「世界一真面目な労働者は日本人」と触れ回っては、いけない理由:スピン経済の歩き方(4/5 ページ)
またしても日本の「働き方」のクレイジーさを物語る残念なデータが出てきてしまった。日本を含むアジア太平洋地域14の国・地域を対象にした就労実態調査(パーソル総合研究所調べ)を見て、筆者の窪田氏はどのように感じたのかというと……。
ひとつの仕事に縛り付ける「国策」
では、それは何か。結論から先に言ってしまうと、筆者は当時の文部省が主導した「転職有害キャンペーン」によるところが大きいと思っている。
1927年(昭和2年)、文部省は訓令第二十号「児童生徒ノ個性尊重及職業指導ニ関スル 件」を発令して、学校教育の中に「職業指導」を初めて正式に導入した。
では、その中身はどんなものだったのかというと、徹底した「転職は悪」を唱えるものだった。この訓令と同時に設立された「大日本職業指導協会」が編さんした『職業指導読本』(1935年、富山房)が分かりやすい。ここでは「何れの場合を問はず、転職は慎むべきことである」(P.142)として、興味が失せたとか、より良い条件を求めて転職する者は以下のようにディスっている。
『まことに浅ましく又憐むべき事で、此の世の中に、何一つ眞の苦労もなしに、又努力なしに大成し得る職業の無いことを知らぬ者』『意志は薄弱となり、倦怠と不眞面目と射幸心などにはの見下げ果てたさもしい心となり、常に不熟練者として取扱はれ(中略)「愚かなる男」の例の如くになり易い』(P.143)
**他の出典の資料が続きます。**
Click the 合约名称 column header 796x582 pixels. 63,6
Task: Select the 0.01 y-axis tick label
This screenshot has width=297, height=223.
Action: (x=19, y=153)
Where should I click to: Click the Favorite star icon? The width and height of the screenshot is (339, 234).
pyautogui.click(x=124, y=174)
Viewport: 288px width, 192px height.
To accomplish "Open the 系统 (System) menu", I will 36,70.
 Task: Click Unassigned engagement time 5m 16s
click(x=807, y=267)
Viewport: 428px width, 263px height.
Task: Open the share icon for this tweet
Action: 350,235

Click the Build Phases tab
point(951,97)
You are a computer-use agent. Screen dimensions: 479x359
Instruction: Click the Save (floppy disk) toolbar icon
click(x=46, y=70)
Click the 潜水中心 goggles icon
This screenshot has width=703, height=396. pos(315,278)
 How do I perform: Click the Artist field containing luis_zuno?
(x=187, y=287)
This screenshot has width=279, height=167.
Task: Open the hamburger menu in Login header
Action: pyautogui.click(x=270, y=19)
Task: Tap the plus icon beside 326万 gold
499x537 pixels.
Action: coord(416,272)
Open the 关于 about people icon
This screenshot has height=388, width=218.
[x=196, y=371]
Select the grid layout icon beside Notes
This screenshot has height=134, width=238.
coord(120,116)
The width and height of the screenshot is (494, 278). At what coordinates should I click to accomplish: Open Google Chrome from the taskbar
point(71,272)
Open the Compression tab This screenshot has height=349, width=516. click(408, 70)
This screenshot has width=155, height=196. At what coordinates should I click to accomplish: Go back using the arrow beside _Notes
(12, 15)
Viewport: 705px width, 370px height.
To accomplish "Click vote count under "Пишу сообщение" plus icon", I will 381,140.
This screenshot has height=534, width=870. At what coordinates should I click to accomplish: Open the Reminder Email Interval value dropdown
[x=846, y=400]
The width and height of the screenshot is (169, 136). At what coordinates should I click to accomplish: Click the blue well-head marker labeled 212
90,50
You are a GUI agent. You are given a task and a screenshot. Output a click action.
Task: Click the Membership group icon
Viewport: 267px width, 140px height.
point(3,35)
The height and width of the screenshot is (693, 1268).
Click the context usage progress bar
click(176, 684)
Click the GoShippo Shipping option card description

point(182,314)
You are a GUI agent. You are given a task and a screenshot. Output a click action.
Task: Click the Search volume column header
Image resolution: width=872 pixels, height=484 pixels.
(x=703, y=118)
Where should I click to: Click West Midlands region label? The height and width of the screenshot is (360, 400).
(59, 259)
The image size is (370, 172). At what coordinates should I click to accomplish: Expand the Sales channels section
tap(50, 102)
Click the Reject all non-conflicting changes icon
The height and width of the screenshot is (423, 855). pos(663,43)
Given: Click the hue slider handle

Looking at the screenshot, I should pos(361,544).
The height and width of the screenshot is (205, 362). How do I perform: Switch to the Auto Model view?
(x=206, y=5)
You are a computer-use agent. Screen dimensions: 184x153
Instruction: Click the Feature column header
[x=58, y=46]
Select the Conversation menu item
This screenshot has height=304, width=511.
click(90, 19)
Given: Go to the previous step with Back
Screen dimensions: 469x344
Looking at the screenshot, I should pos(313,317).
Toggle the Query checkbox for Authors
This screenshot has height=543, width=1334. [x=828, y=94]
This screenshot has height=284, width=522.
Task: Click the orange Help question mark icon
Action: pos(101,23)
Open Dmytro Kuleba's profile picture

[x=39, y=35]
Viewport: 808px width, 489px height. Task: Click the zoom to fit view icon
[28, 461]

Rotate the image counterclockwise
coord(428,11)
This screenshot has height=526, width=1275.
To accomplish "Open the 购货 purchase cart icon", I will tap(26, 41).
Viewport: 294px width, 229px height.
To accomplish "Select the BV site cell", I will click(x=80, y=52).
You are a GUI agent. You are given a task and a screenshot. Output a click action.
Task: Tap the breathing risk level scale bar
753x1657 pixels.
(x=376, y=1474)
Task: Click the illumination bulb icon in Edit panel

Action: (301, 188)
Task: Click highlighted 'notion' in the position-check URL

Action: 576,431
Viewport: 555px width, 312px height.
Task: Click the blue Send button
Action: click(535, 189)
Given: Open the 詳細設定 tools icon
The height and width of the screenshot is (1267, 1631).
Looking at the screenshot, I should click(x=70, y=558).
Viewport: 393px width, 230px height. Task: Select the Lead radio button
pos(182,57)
では、なぜ当時の文部省は、転職をここまで憎々しく叩いたのか。
実はこの訓令を出す3年前の1924年(大正13年)、文部省編の『職業指導』(社会教育協会)で、「学校を終へたる後職業変更数」というところで、米国の若者を対象に転職調査を行なっている。その結果、米国の若者は、賃金や労働条件の向上のために平均2年で3度にわたって職業を変えており、技能が身についていないと指摘して、以下のような結論に至っている。
『ただ職業が困難だ、或は疲れたとか、面倒だとか、嫌だとか虫が好かないとか、斯う云ふやうな時に察して(中略)色々とそこに慰めてやる、或は又転職の不利なことを説いてやる』(P.136)
当時はまだ「メイドインジャパン」の評判も悪く、日本は国として技術力向上に努めていた時代である。そんな中で、若者に米国のようにホイホイ転職されたらたまったものではない。そこで、ひとつの仕事に縛り付ける「国策」が取られたのである。